== Records for the exercise ==
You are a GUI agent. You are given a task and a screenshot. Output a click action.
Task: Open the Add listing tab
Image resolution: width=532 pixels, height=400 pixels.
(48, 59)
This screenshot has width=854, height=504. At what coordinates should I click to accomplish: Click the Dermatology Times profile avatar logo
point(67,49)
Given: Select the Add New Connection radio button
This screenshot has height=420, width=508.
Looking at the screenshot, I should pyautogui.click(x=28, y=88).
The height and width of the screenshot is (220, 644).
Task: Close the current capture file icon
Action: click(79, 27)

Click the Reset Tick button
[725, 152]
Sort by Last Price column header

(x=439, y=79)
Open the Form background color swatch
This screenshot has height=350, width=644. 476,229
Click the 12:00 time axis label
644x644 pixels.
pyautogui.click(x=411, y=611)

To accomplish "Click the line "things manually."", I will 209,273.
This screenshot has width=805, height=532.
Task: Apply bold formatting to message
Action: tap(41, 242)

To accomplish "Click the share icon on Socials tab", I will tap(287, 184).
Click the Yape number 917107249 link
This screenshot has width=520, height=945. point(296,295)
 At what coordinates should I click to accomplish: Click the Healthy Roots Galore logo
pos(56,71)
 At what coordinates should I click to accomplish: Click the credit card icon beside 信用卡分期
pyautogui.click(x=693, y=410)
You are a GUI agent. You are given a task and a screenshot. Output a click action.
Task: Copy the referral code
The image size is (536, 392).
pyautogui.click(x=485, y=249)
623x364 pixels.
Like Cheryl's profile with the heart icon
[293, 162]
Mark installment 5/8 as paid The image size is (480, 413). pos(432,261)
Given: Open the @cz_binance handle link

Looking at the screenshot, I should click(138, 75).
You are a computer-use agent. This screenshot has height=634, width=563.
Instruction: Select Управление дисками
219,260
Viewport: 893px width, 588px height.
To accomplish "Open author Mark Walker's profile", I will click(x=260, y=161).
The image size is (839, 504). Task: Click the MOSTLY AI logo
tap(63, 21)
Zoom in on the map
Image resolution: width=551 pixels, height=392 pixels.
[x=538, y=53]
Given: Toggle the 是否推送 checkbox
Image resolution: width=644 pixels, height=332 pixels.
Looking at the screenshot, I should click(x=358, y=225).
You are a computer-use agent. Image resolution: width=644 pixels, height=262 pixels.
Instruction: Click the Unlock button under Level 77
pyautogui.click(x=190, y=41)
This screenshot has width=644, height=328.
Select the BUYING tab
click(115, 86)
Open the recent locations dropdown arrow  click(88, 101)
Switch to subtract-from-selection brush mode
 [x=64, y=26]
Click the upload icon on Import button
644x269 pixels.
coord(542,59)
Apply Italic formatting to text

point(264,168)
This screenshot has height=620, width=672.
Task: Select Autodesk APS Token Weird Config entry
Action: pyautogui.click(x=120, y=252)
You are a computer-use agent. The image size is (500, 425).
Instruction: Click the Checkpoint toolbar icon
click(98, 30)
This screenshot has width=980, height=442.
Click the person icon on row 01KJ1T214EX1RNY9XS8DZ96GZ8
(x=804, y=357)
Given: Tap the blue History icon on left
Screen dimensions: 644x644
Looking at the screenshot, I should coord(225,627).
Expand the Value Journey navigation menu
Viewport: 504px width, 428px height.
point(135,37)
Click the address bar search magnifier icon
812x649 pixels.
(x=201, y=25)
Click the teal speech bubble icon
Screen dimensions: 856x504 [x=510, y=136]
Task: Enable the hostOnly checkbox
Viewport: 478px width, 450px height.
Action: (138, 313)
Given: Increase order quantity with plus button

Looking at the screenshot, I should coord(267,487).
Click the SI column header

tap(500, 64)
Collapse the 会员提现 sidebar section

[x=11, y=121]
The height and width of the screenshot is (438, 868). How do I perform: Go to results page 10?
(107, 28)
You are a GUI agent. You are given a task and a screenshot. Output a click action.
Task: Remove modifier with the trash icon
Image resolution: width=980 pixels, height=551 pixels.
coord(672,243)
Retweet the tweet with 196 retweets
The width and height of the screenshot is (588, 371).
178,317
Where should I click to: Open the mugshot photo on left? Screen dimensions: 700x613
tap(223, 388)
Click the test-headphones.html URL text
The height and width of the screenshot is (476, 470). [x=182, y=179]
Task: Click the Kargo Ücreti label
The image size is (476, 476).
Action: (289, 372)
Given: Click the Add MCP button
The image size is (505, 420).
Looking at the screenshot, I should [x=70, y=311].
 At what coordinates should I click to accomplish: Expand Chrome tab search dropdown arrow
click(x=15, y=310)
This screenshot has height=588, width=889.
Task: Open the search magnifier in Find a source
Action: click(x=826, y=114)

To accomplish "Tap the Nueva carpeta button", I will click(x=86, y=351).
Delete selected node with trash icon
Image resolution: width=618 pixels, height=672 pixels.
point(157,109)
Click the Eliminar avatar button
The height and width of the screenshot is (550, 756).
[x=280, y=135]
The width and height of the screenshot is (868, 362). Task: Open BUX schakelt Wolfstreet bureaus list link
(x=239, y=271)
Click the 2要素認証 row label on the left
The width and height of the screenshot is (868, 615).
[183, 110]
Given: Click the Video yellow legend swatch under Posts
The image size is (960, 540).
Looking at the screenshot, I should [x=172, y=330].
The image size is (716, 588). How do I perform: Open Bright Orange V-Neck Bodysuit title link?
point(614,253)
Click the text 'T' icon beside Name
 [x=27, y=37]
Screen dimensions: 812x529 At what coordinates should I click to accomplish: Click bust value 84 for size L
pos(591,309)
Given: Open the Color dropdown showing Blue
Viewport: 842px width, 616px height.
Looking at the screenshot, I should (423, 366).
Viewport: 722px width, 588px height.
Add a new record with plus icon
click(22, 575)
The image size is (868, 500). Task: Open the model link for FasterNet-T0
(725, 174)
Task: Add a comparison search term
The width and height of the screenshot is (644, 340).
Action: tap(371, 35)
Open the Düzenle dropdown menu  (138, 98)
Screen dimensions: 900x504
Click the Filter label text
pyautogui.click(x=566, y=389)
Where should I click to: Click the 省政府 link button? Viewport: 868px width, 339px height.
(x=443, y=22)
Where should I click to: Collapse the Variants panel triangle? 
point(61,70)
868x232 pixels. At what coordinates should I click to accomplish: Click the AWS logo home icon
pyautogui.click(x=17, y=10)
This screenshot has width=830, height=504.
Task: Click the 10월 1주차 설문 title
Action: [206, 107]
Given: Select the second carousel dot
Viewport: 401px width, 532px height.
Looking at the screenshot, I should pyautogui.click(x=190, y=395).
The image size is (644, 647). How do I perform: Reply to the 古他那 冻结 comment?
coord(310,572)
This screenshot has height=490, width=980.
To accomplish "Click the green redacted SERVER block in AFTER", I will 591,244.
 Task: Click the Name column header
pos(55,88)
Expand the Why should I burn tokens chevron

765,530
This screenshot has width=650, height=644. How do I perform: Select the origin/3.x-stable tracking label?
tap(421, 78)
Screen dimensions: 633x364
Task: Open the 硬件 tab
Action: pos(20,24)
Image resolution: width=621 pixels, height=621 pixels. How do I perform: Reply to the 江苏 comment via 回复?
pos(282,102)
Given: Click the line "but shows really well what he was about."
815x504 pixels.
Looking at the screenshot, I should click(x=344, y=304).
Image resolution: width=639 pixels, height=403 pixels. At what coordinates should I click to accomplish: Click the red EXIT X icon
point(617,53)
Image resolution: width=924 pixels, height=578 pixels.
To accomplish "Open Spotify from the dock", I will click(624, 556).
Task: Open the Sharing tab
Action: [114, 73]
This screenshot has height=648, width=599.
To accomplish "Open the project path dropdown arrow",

== Exercise requirements ==
Pull out all lines in the data above that include "checkbox".

== Response for this exercise ==
Given: Toggle the 是否推送 checkbox
Task: Enable the hostOnly checkbox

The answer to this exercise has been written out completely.